Hacker News new | ask | show | jobs
by loceng 4496 days ago
I think a better business model would be creating a service that identifies scrapers, and then blocks them. I think one might already exist, though I can't remember its name.
1 comments

I don't think either is a really great idea. I think most of the people who would pay to block web scrapers are either being paranoid or are being scraped by people smart and resourceful enough to get around your filters. Any serious web scraper is going to be scripting a real browser engine, so it's going to act just like a real visitor.
There are ways to detect scrapers and other bots if you really want to and services that do so.
Adding a captcha to every page, maybe?
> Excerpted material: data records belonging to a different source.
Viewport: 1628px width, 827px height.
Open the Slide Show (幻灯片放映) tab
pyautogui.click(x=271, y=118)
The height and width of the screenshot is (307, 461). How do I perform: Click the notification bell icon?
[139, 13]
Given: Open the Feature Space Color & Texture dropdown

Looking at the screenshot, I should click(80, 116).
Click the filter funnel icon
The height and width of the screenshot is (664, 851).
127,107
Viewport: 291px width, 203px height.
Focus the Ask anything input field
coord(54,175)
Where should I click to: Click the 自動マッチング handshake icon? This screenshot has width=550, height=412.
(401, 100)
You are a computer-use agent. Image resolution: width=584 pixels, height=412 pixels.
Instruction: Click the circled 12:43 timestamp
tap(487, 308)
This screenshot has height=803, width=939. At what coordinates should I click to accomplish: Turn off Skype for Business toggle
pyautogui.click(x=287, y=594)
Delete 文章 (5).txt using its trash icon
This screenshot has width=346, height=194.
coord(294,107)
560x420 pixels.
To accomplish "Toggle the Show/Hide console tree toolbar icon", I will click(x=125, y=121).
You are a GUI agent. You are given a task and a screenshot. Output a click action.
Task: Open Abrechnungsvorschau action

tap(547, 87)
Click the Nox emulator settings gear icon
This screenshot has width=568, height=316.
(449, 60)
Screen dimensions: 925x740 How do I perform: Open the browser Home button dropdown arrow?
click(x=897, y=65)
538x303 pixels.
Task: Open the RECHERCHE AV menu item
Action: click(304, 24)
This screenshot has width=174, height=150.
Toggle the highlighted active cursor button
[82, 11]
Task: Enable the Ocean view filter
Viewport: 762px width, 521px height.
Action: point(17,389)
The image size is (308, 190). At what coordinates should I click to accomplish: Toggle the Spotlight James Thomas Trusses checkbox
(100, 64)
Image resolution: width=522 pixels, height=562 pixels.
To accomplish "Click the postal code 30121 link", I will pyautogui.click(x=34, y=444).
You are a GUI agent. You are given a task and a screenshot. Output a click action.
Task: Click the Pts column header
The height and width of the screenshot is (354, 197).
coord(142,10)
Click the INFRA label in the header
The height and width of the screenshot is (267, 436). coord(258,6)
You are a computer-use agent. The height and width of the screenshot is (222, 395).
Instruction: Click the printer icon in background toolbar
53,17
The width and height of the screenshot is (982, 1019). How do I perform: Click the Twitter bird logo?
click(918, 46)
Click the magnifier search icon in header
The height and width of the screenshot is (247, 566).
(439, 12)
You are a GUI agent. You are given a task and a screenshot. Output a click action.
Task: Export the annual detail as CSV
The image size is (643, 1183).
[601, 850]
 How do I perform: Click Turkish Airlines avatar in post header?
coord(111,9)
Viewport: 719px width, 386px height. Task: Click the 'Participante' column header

There are services that will charge you money for this, but that doesn't mean it works.
Captchas don't do anything to stop bots, they just add a small additional cost(~$1.40 per 1000 solved). I am talking about monitoring things that 90% of bots generally do not take precautions against, like tracking mouse movements and other things I won't mention here, that distinguish them from humans.
I don't believe you. At best you can obfuscate and confuse scrapers. You can't stop them from reading a public web page. (And I shudder to think what these solutions must do to accessibility -- hope you don't have any blind readers.)
Oh, I wasn't saying you can completely stop them from reading a page or individual pages. But there is activity, than can be detected as irregular. Here is a true example I know about someone who wanted to scrape their competitor's client listings. The competitor had a map with points of their customers with random user IDs and no where was the entire dataset visible. The person just built a scraper/bot, to hit every single possible ID of over 10,000 numbers. They hit a ton of empty pages, and that company should have recognized an IP incrementally crawling their data, especially empty pages...This activity should have been recognized and resulted in an IP ban.
Do you know the names of any such services off the top of your head? Thanks
If you want to learn about the concept and armsrace, here is a paper with plenty of resources (this is in a game context, though not website, although there is the most advanced detection here): http://iseclab.org/papers/botdetection-article.pdf

Here is an open source system demo'd at BlackHat Europe 2011 (that checks it is a proper browser (with DOM/Javascript/etc), also good against DDoS. https://github.com/yuri-gushin/Roboo

Project Honeypot (scans inbound ips) good against spambots: https://www.projecthoneypot.org/

Here are some commercial solutions: CloudFlare's ScrapeShield -https://www.cloudflare.com/apps/scrapeshield

Distil Networks - http://www.distilnetworks.com/

Scrape Sentry - http://www.scrapesentry.com/

Fireblade - http://www.fireblade.com/

Great. Thank you.